Element lookup records:
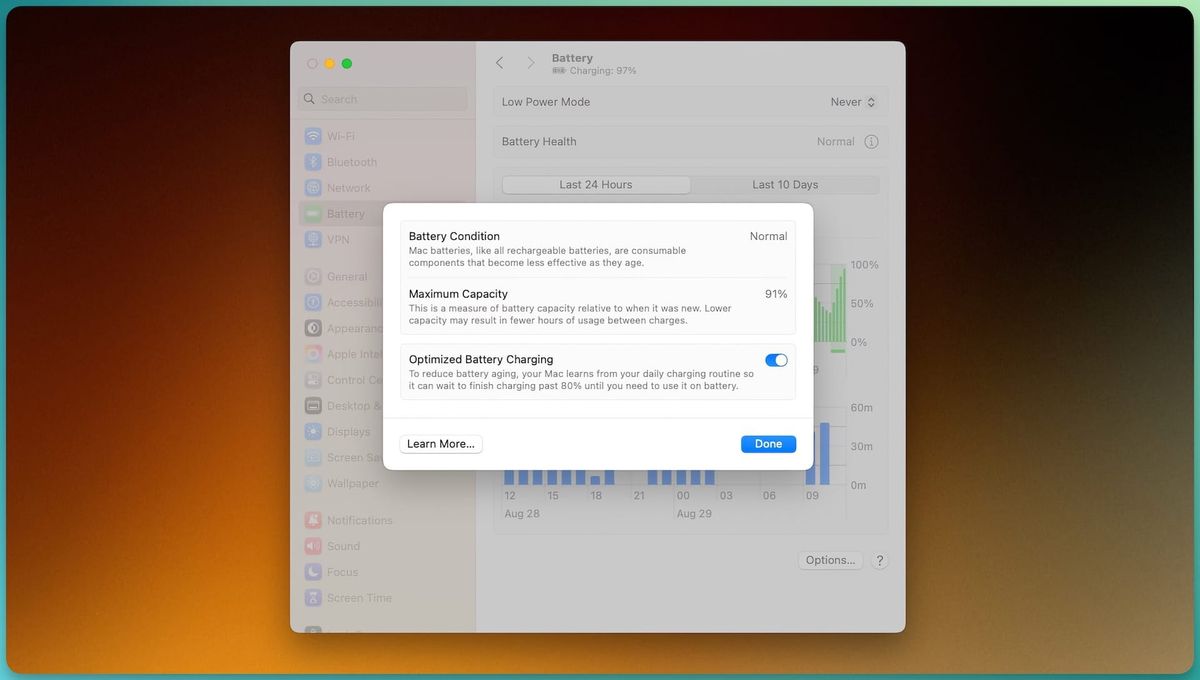Screen dimensions: 1200x680
Task: Select the Last 24 Hours tab
Action: click(595, 184)
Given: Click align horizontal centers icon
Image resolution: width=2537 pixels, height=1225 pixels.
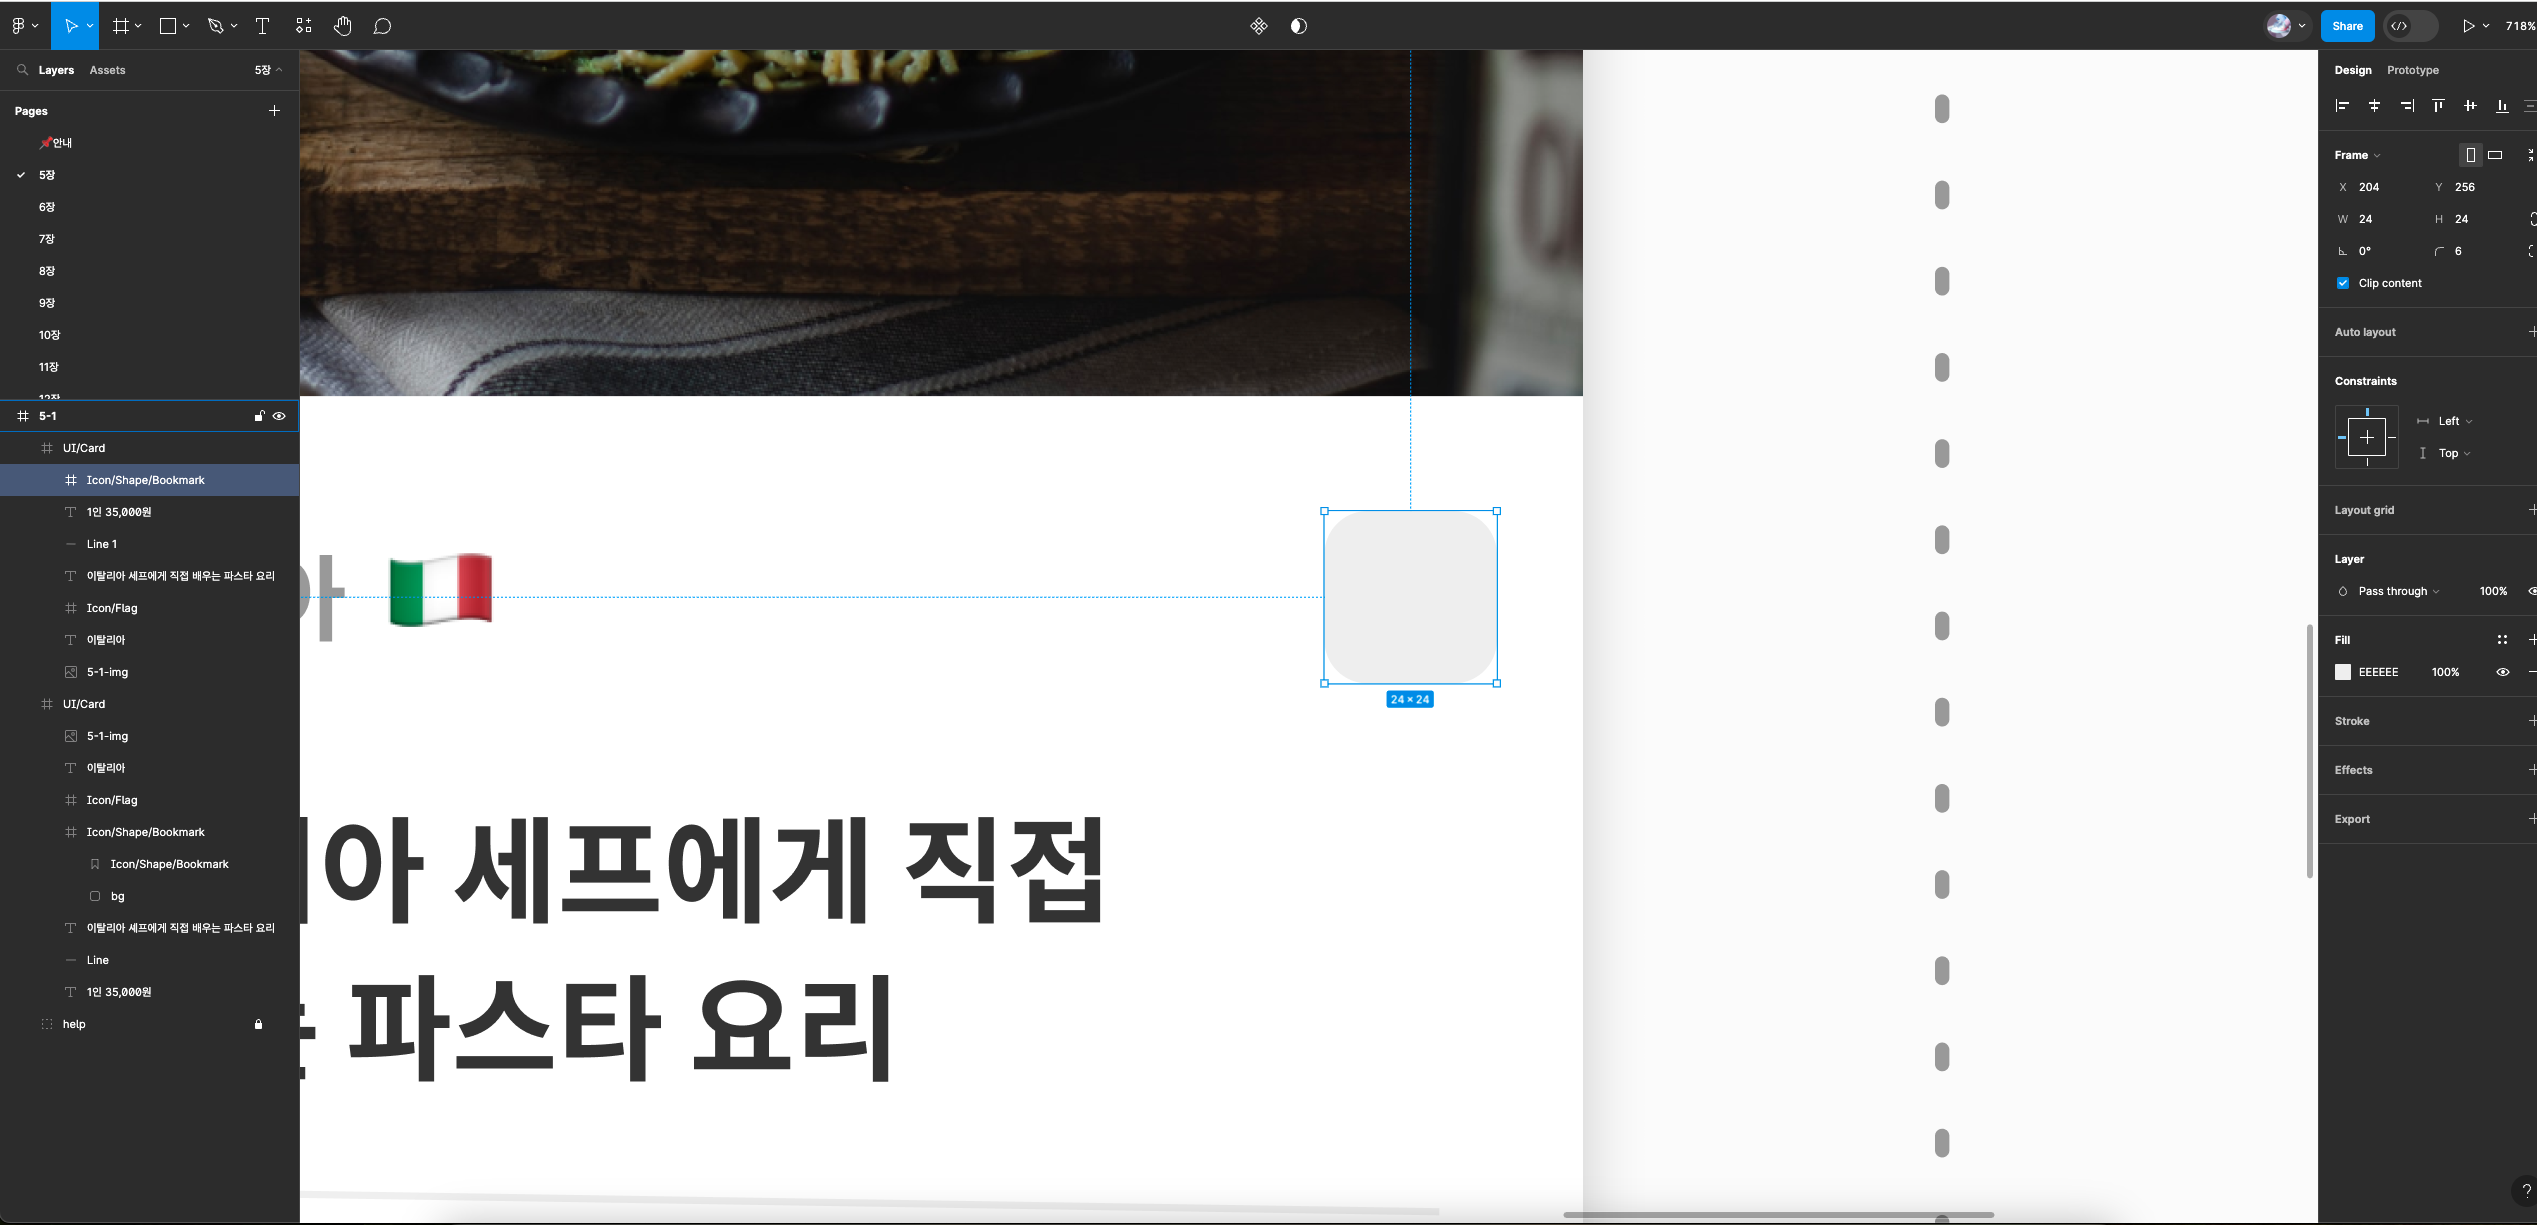Looking at the screenshot, I should tap(2374, 106).
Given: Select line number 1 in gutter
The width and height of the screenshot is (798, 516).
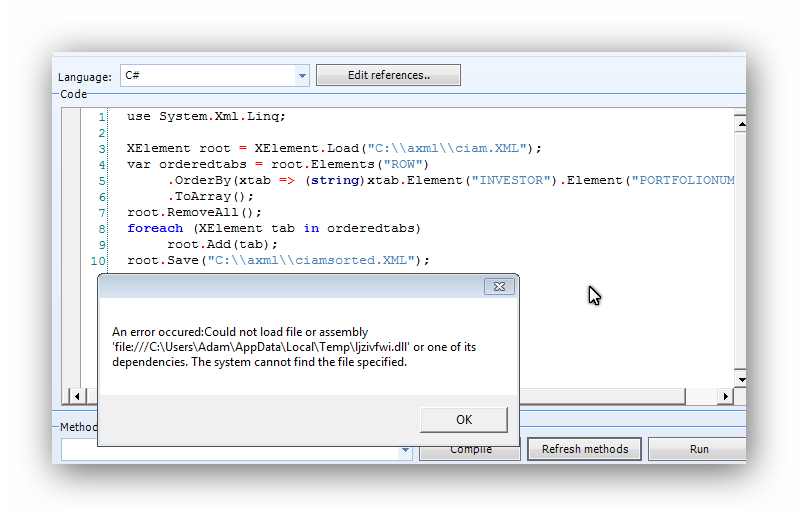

• **Written request**
Will you write out all of the lines above word for word, leaving the pictures out of your answer?

• **Finished exercise**
Screen dimensions: 1200x680
Task: Select the Last 24 Hours tab
Action: click(595, 184)
Given: Click align horizontal centers icon
Image resolution: width=2537 pixels, height=1225 pixels.
Looking at the screenshot, I should tap(2374, 106).
Given: Select line number 1 in gutter
The width and height of the screenshot is (798, 516).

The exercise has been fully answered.